Tell us about your outfit: who are you wearing, what nail color did you decide on this year, what are your diet secrets? It has been nearly a century since the ongoing tradition of red carpeteering in celebration of filmmaking achievements had trundled its way into popular consciousness.
And yet, throughout the decades, conversation on the red carpets has always remained the same. The on-carpet interviews followed a very particular structure that, at one time, was exciting and particularly limited to the rhetoric of that era. Now, however, it has become seemingly hackneyed and misplaced.
It is true that styling celebrities for red carpet events has always been a fantastic platform for designers – big and small – to promote their hard work and undoubtable artistry in an effectively unencumbered way, and thus it would be unfair to label all typical red-carpet banter as pernicious.
But, in a time when women are coming forward to bravely speak out against the strict abuse of power that leads to systemic sexual misconduct and misogyny in the workplace, there remained the familiar trajectory of asking women on red carpets how they lost their baby weight while simultaneously pressing men on their opinions on the films of that year, who or what will win, or hinting for an actor to remark on the relevance of various themes explored in the work they’re promoting.
This bifurcated style of interviewing is part of a long history of implicit sexism that perpetuates a division between presumed values of men and women: men (particularly white men of power) are and always have been valued for their thoughts and intellectual merit while women, just like the trains of their dresses, drag along behind these men while being valued only sartorially or for their looks.
For many years women in the film industry have been increasingly vocal about their disdain for this inequality in interviews, but Sunday night’s Golden Globes ceremony brought all this animosity and frustration to the forefront of the red carpet. This year, nearly all the women on the red carpet wore black dresses in a loud and powerful protest against abuse of power, sexual misconduct and the massive wage gap between men and women in Hollywood in support of the #MeToo movement. The women arrived proudly wearing black, with several of the world’s hardest working feminist activists and organizers as their dates, and a recalcitrant attitude towards the trite questions of little importance. And, in turn, all the women interviewed on the red carpet were asked difficult questions about the meaning of their protest, followed by eloquent answers marked with brevity and vigour in subject. Conversely, most the men on the red carpet got to experience what it’s like to be left out of the interesting conversations and abandoned in the dust to discuss their Armani suits.
After the previous months’ revelations about powerful men in Hollywood abusing said power to pursue their lascivious fantasies of taking advantage of women, the protesting tone at this year’s Golden Globe awards was monumental. Not only was it incredibly refreshing to see red carpet journalists engaging the female interviewees with guile and respect, it was furthermore revolutionary to see women taking away the power that has historically been used to oppress them by exposing and protesting various forms of abuse.
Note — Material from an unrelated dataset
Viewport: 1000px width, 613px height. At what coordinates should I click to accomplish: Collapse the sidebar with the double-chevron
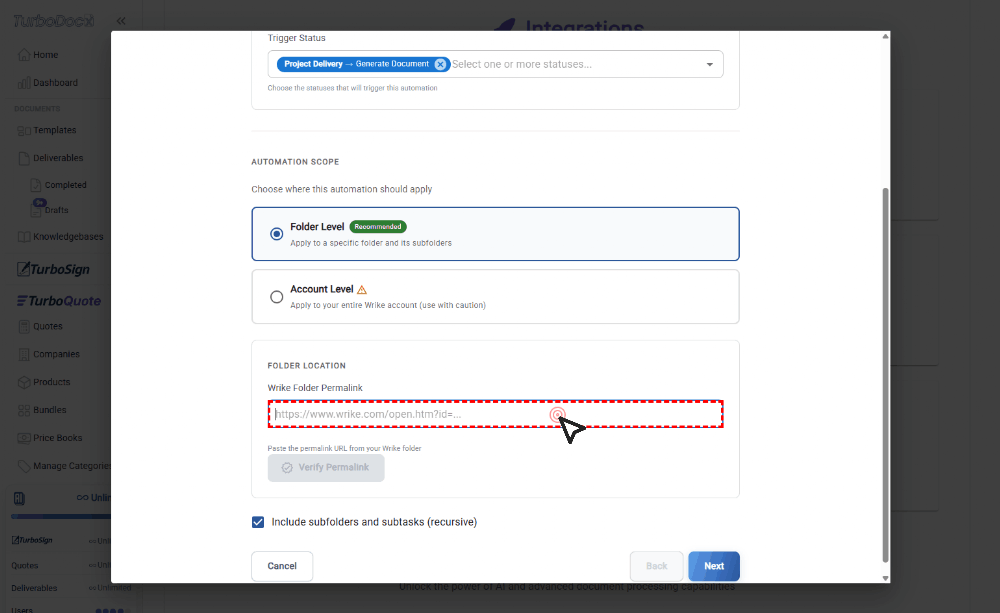(x=121, y=20)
The #MeToo movement, which encourages women to come forward with their stories of abuse, has made great strides in terms of sparking a long overdue dialogue, but the fight is nowhere near over. Abuse of power takes its shape in many forms.
For actor Kevin Spacey it was in the form of sexually assaulting a young man on a film set – a revelation that lost him his role in Ridley Scott’s acclaimed film All The Money in the World, for which Scott re-filmed all of Spacey’s scenes in their entirety with actor Christopher Plummer as a protest against abuse in Hollywood.
For Ridley Scott, abuse of power then came during his defiant decision to re-shoot, when he paid Mark Wahlberg $1.5 million for the revisionary period, and convinced Wahlberg’s female co-star Michelle Williams to do it for “practically nothing,” translating to less than $1000 total.
What we saw at the Golden Globes was important for this type of information to be revealed, but the conversation cannot stop there, and let’s hope this refreshing air of feminism continues to blow through not just Hollywood but all industries ridden with inequality and abuse of power.